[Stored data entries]
== == ==
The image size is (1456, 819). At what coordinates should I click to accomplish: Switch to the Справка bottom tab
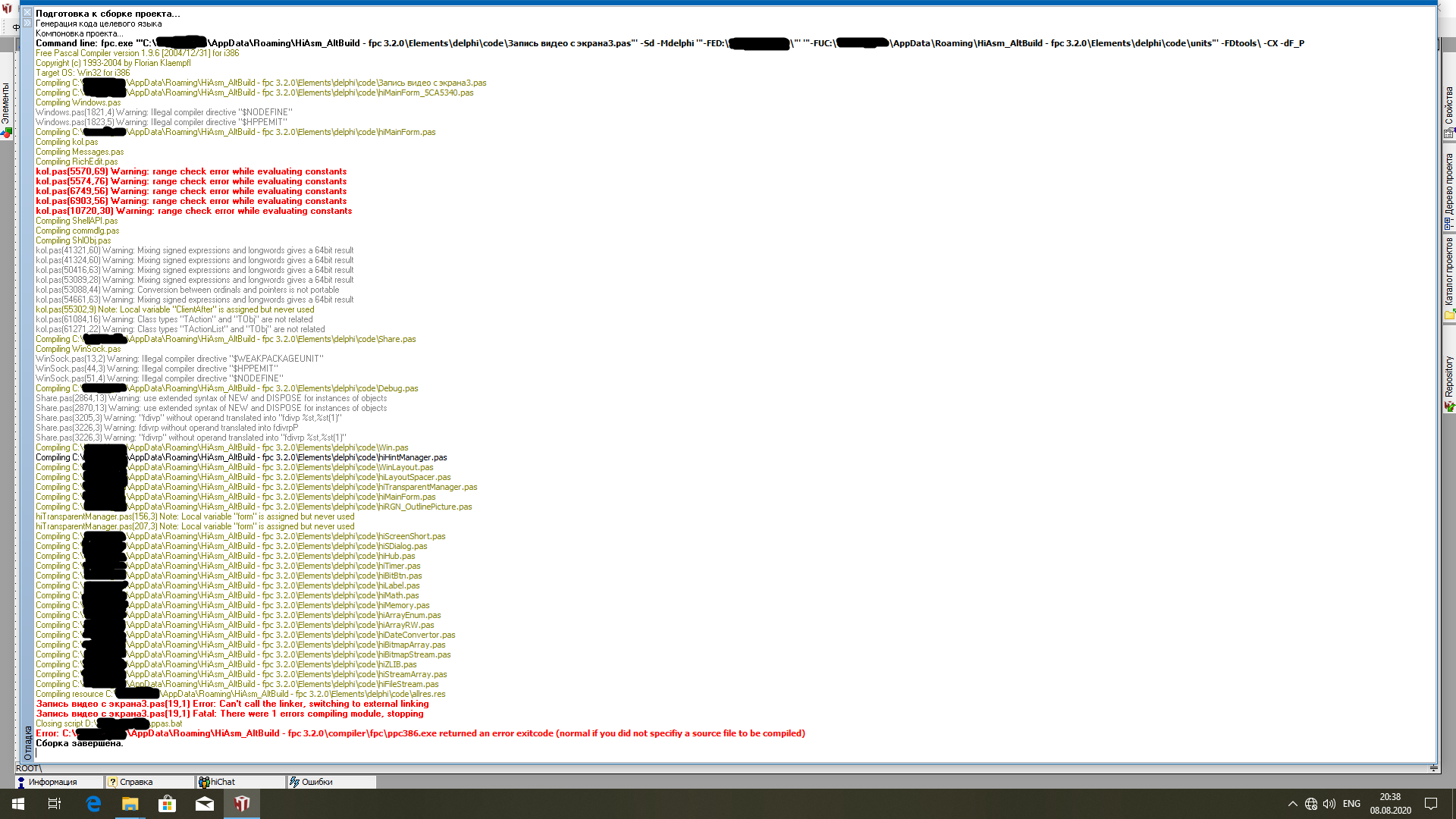click(x=136, y=782)
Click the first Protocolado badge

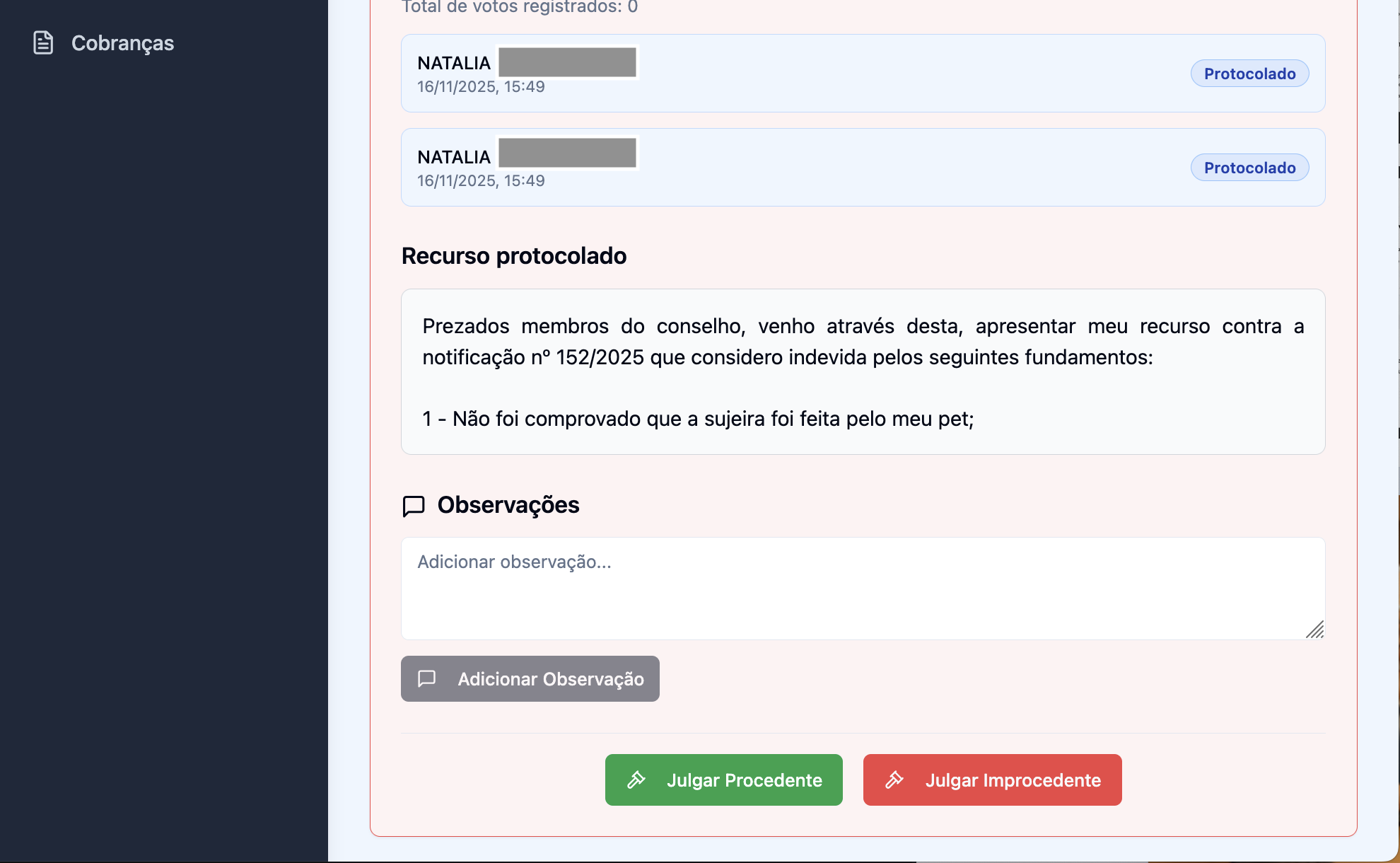click(1249, 73)
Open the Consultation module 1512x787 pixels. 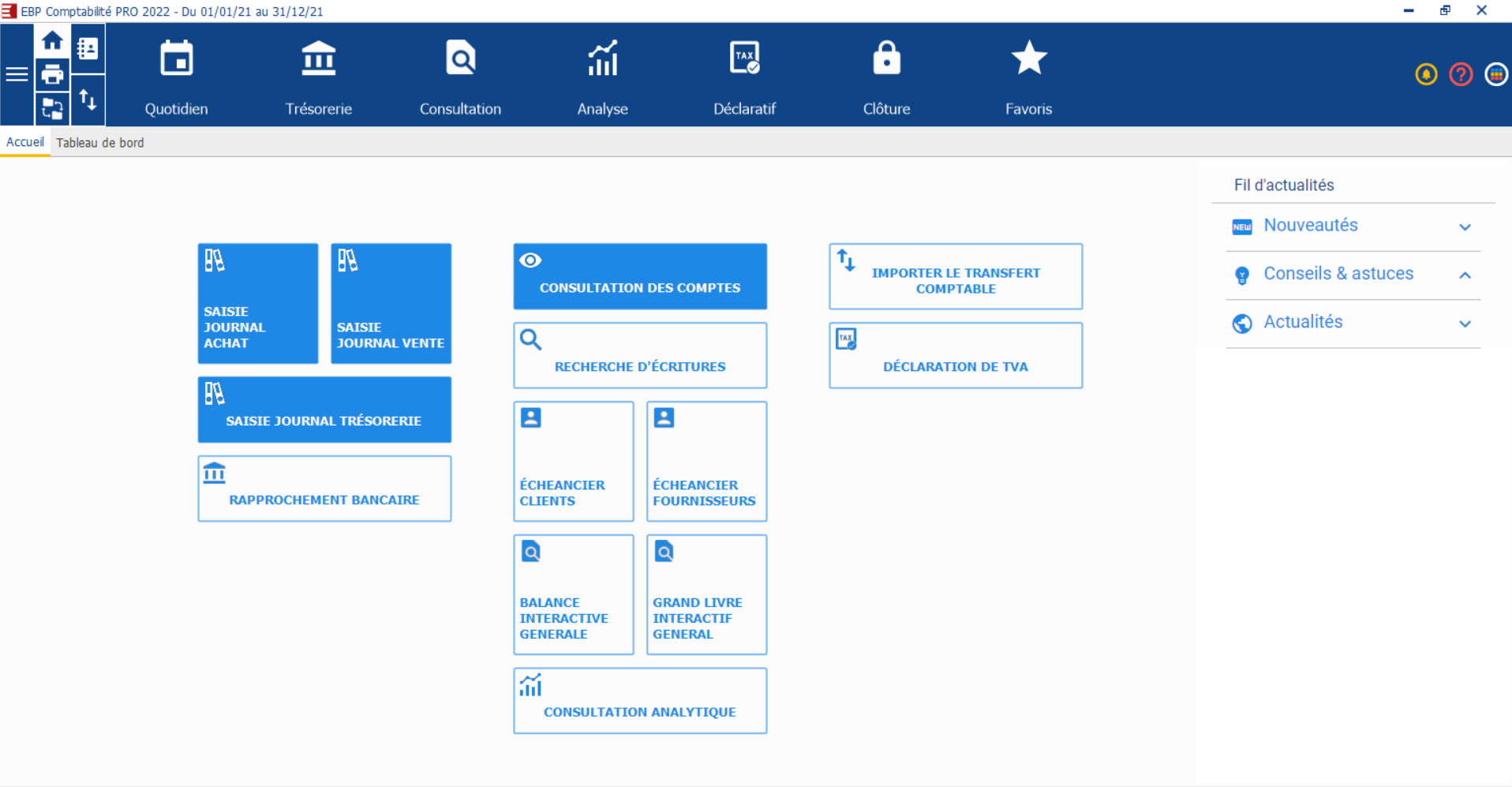click(460, 75)
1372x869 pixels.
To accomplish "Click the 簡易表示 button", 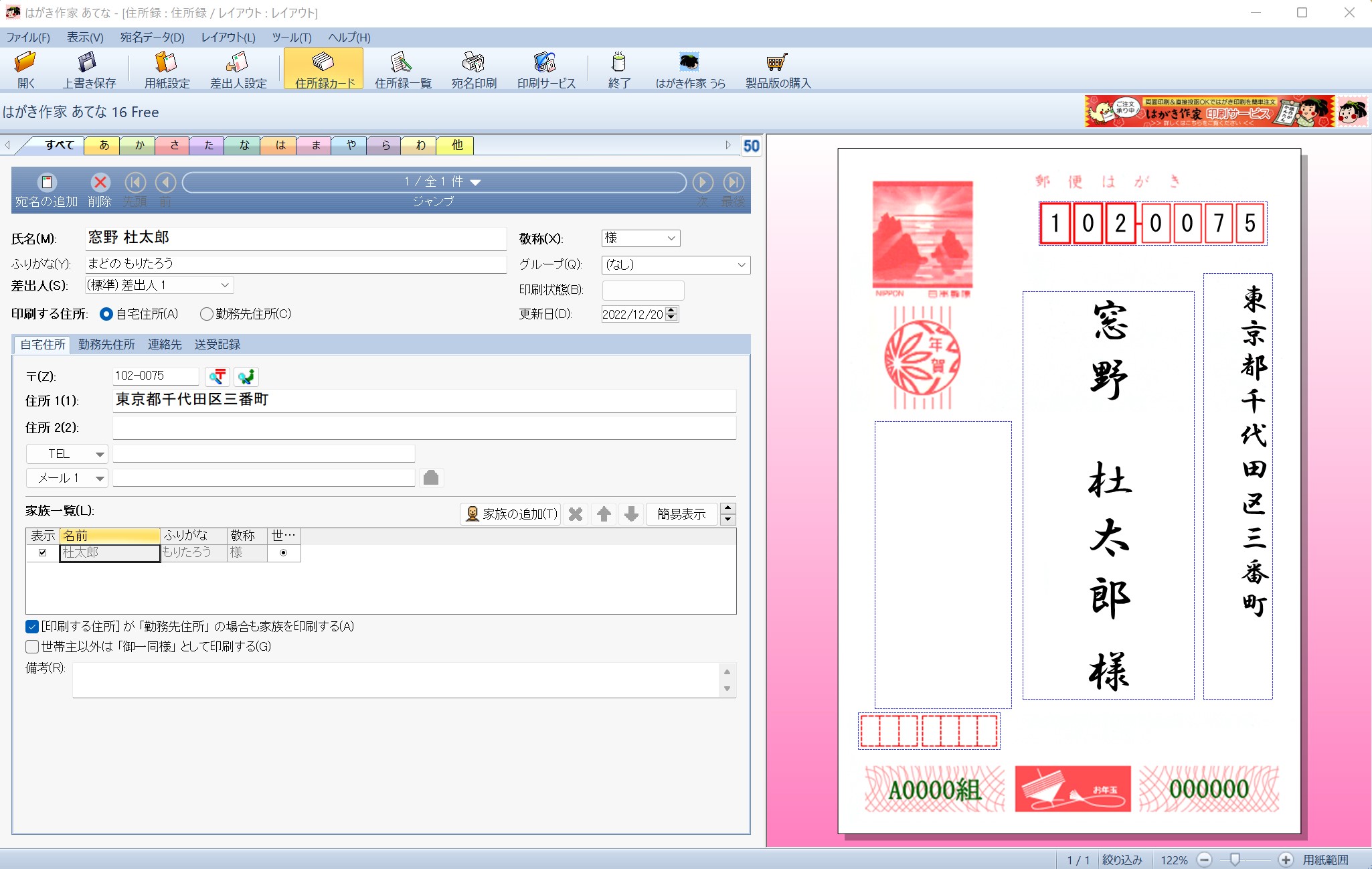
== == ==
* _Aim of the exercise_
Restate, word for word and without pictures, the lines from the line containing "1372x869 pixels." to the last line of the records above.

* _Answer for the task_
1372x869 pixels.
To accomplish "Click the 簡易表示 button", 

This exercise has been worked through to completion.